Exercise details
Nothing but the lines from the one containing "[kernarchitektur.ch] (51, 30)" through the end of the data should be retyped, exactly as they stand, and pictures should not be retyped.

Given entries
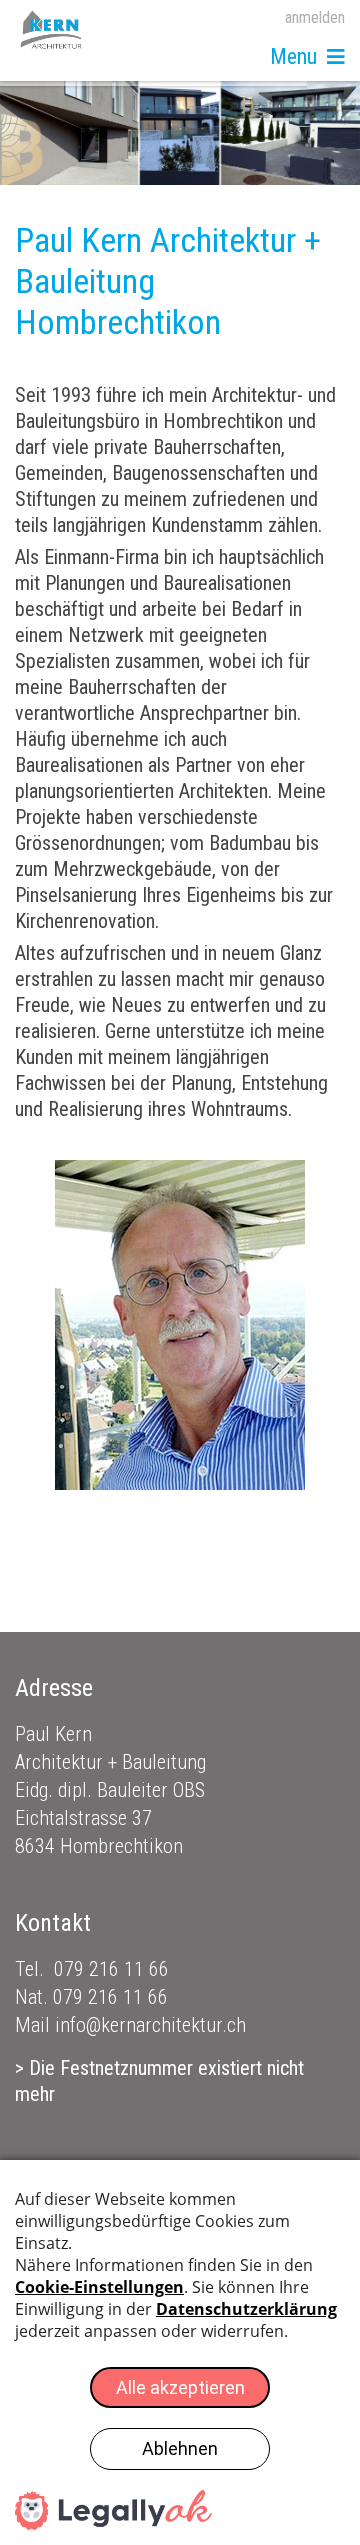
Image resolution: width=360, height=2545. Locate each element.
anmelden (315, 17)
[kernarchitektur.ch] (51, 30)
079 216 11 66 (111, 1969)
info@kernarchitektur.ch (150, 2025)
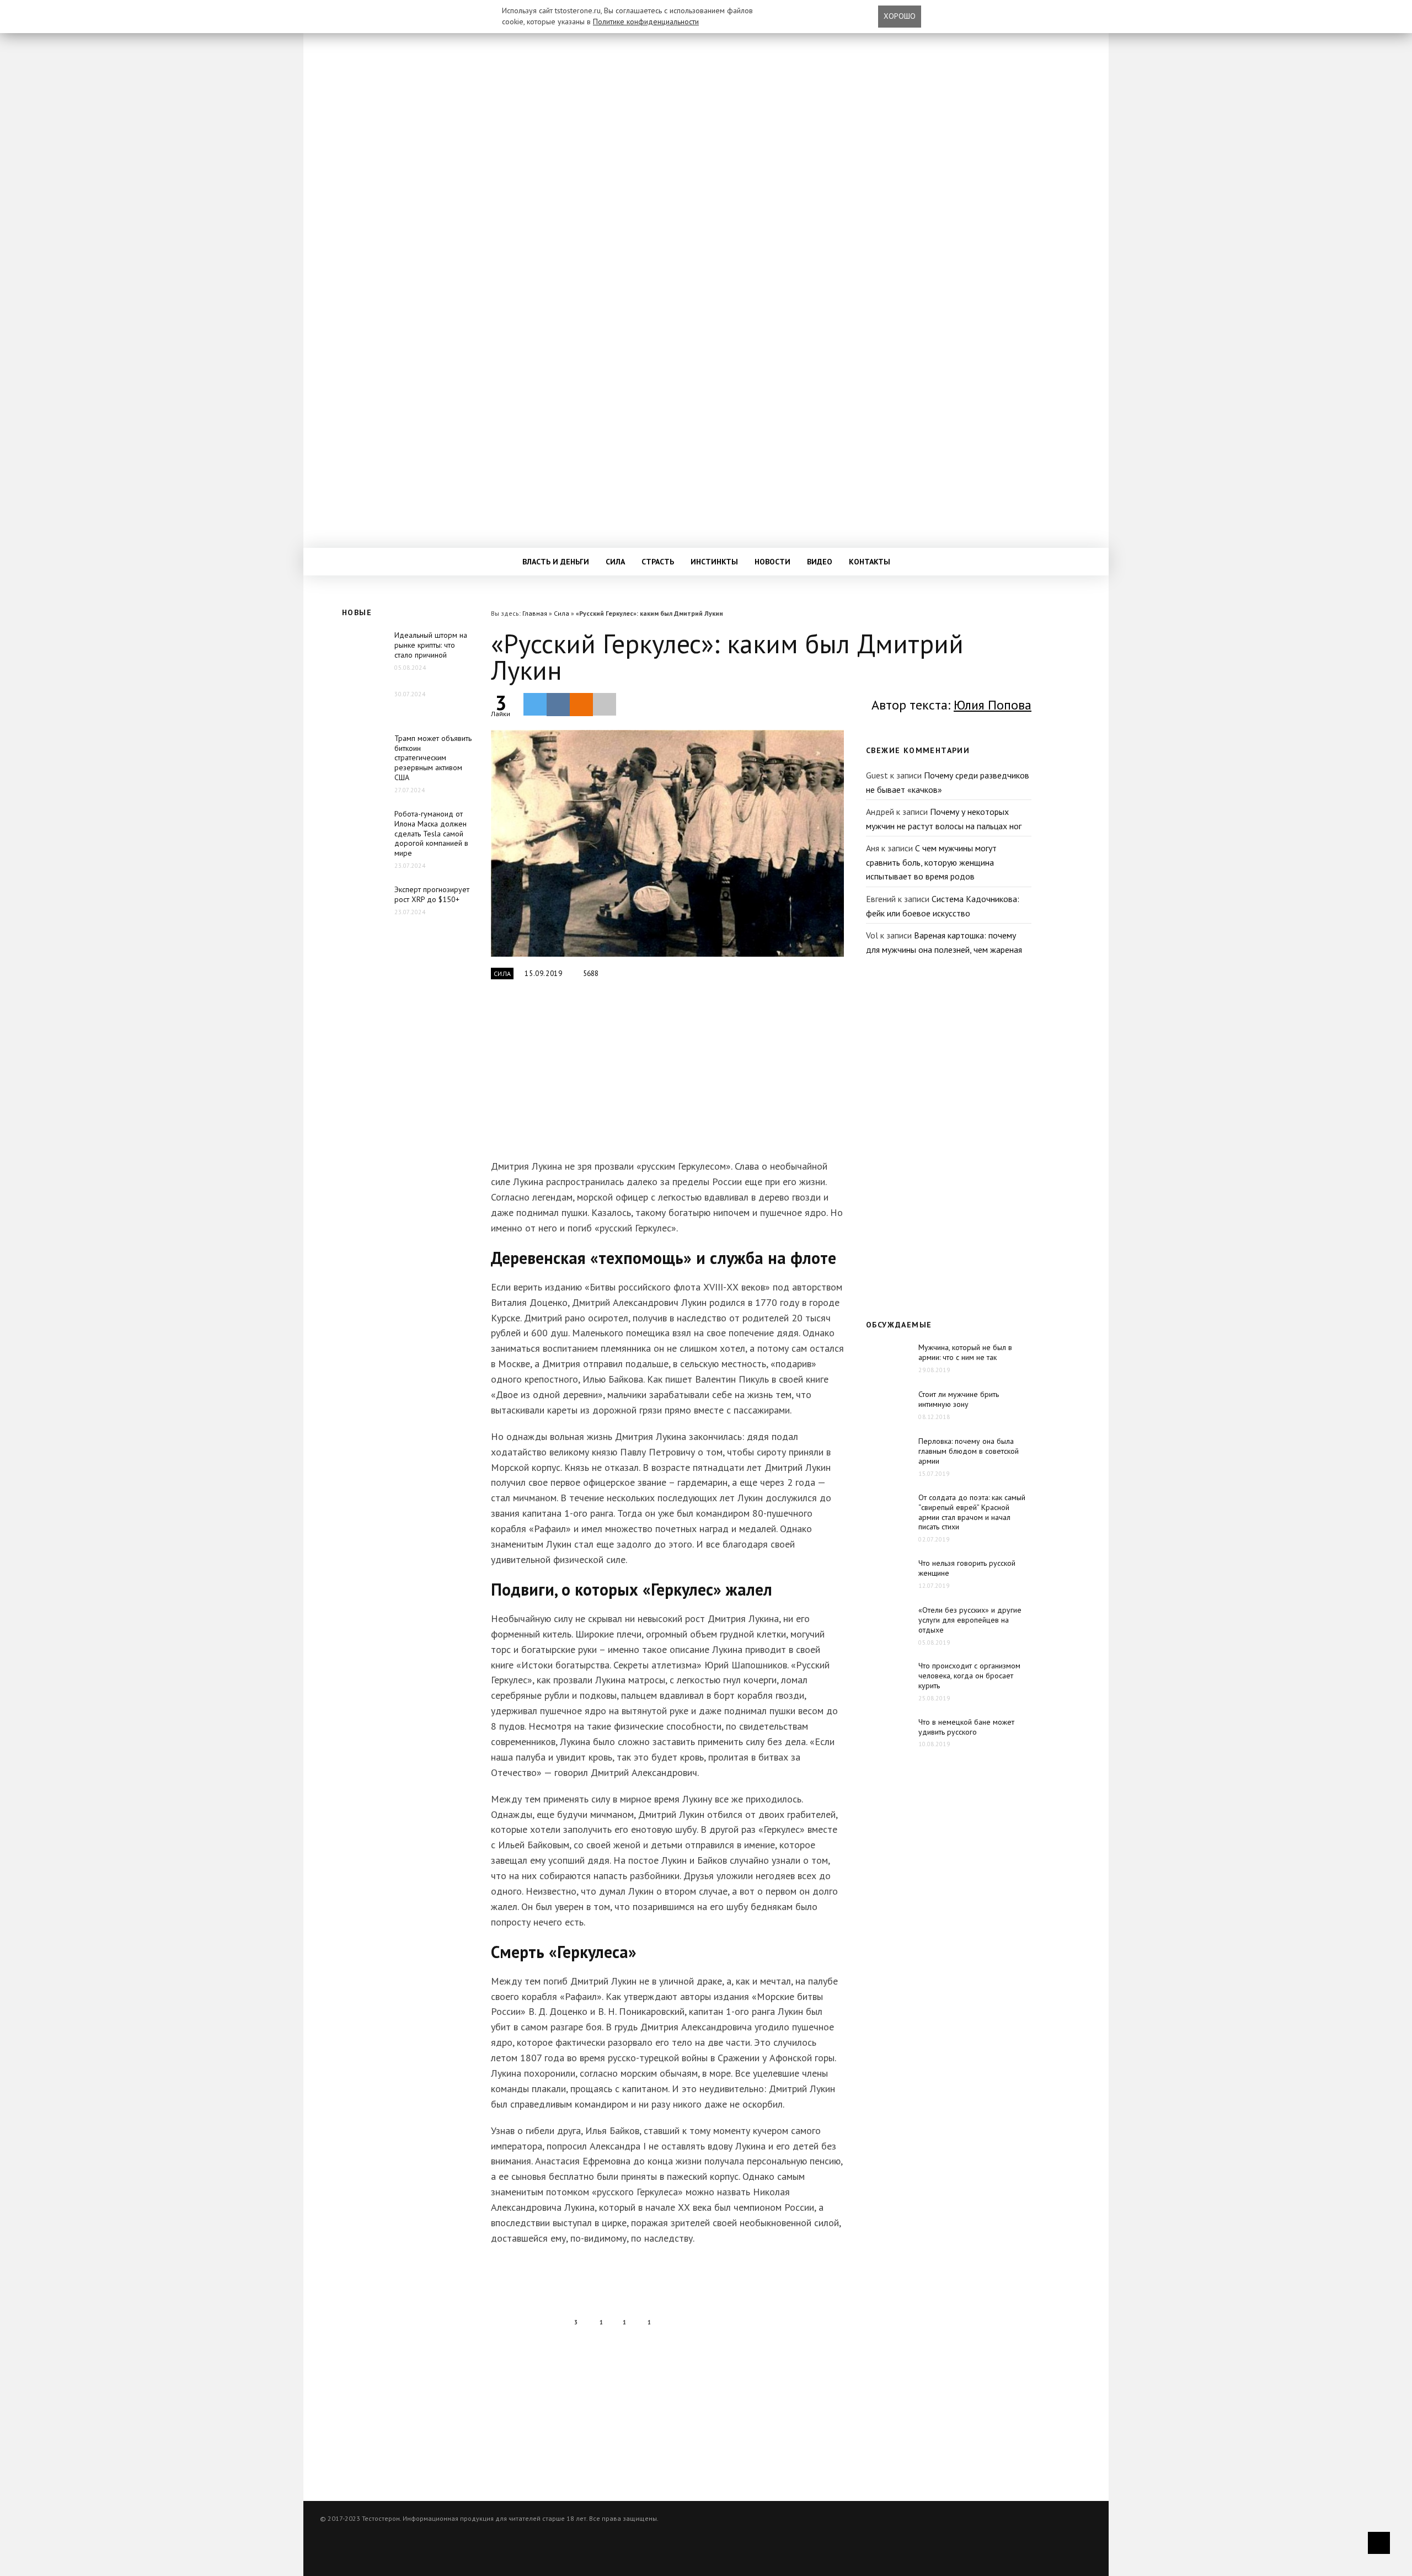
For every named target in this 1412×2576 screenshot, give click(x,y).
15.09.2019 (544, 973)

Written answer
[kernarchitektur.ch] (51, 30)
079 216 11 66 (111, 1969)
info@kernarchitektur.ch (150, 2025)
For every named target in this 1412×2576 screenshot, give click(x,y).
15.09.2019 (544, 973)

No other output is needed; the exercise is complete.